┌──

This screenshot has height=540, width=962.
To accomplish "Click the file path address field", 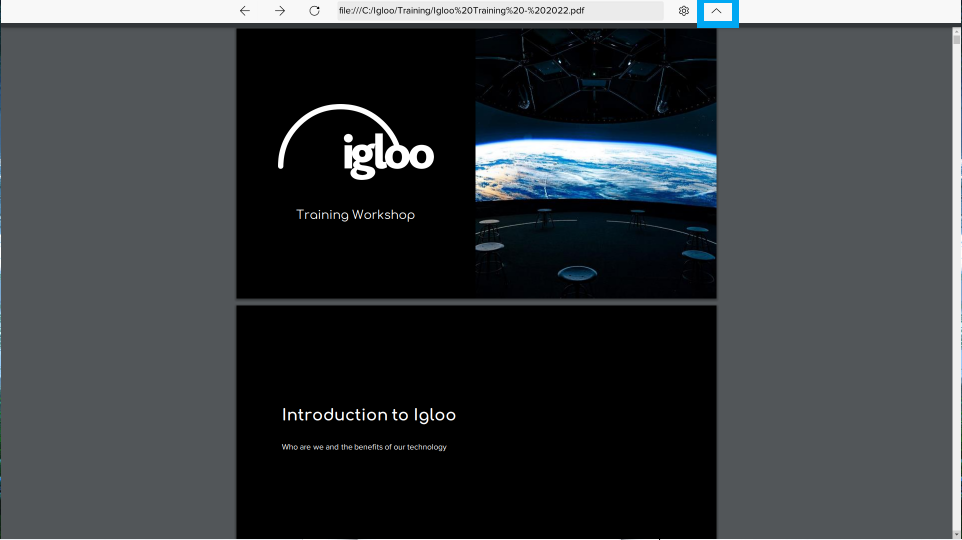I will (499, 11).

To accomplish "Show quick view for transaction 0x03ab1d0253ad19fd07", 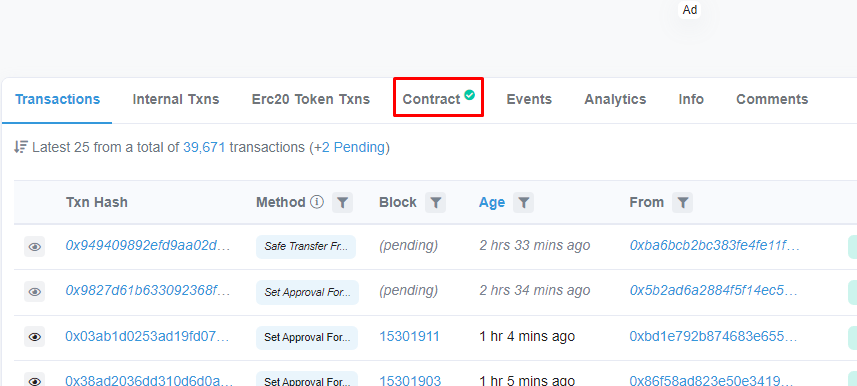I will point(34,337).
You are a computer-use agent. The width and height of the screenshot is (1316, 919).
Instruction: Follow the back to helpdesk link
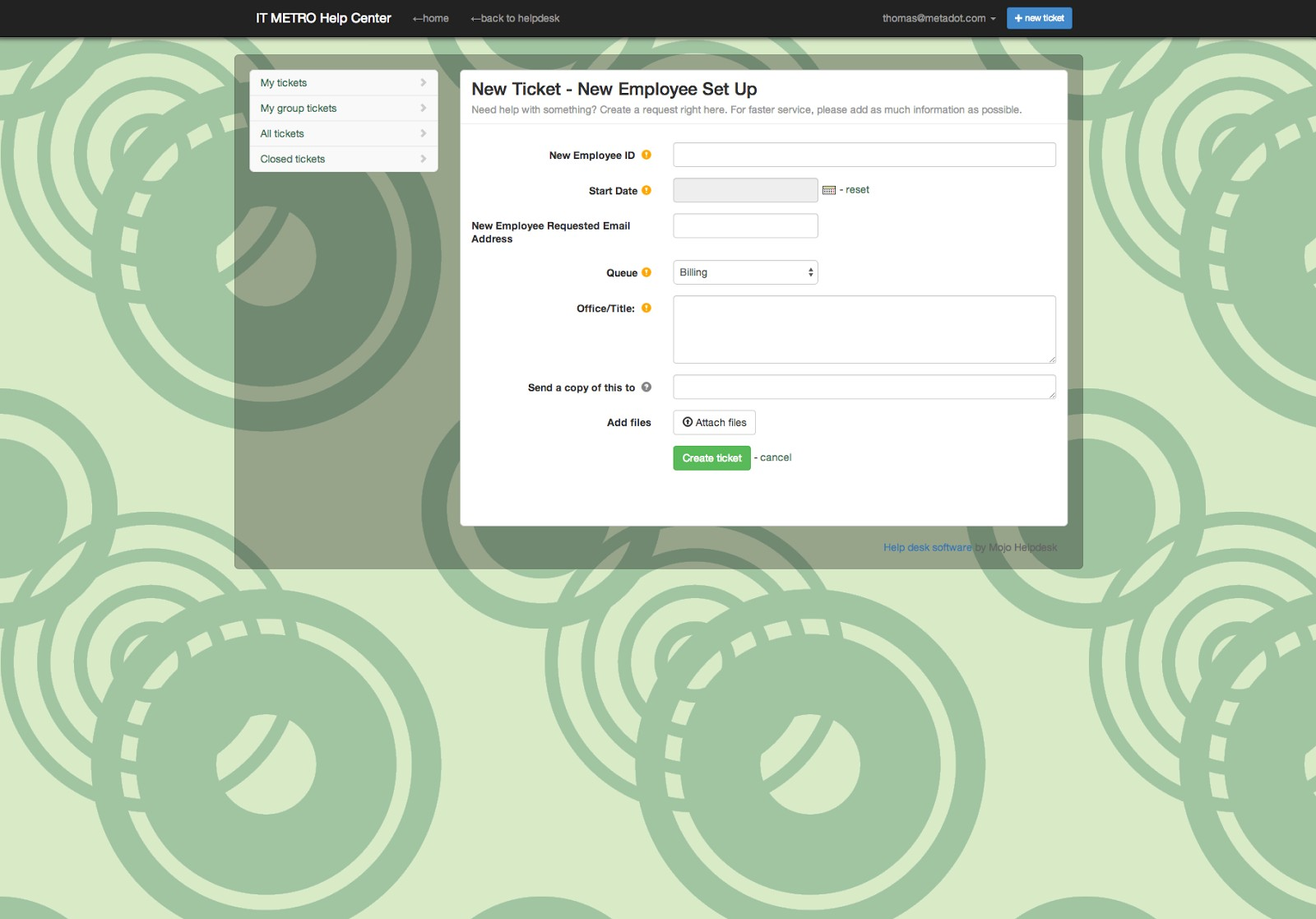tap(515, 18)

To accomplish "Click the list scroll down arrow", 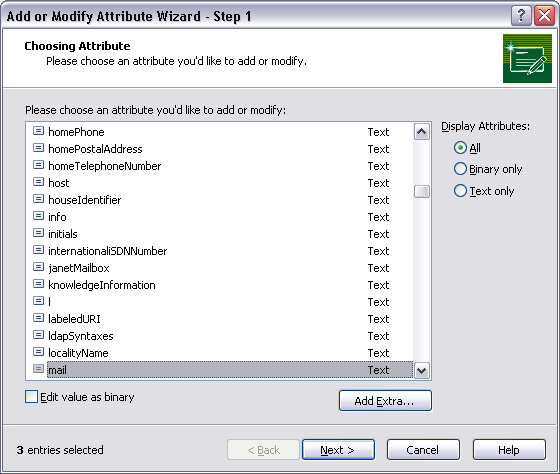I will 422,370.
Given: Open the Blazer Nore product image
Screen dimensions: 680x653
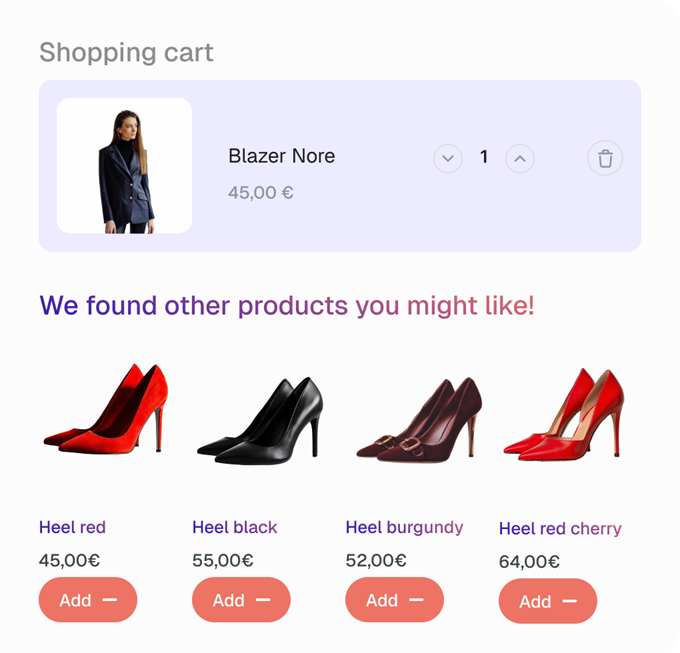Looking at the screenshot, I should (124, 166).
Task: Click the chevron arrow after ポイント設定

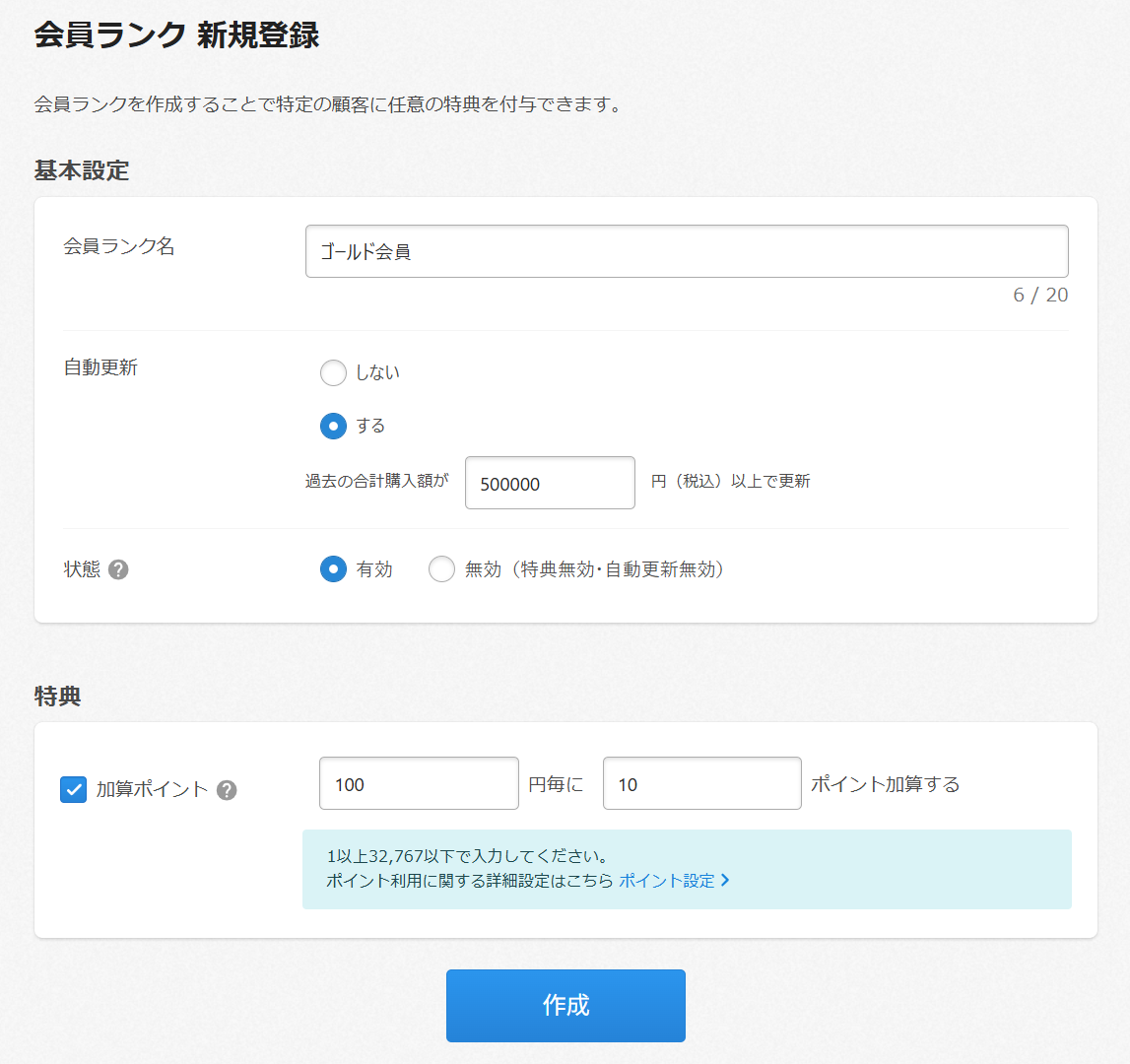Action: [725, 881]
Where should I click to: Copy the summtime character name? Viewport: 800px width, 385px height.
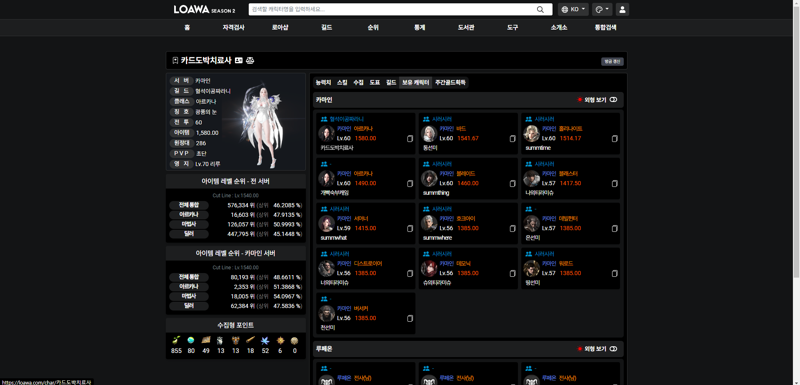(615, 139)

└──

**Exercise requirements:**
Once you find the line that contains "Screen dimensions: 680x653", reproduce it and every line after it through the end of the entries above, exactly as written, with no pictures.

**Exercise output:**
Screen dimensions: 680x653
Looking at the screenshot, I should (124, 166).
Task: Click the chevron arrow after ポイント設定

Action: [725, 881]
Where should I click to: Copy the summtime character name? Viewport: 800px width, 385px height.
(615, 139)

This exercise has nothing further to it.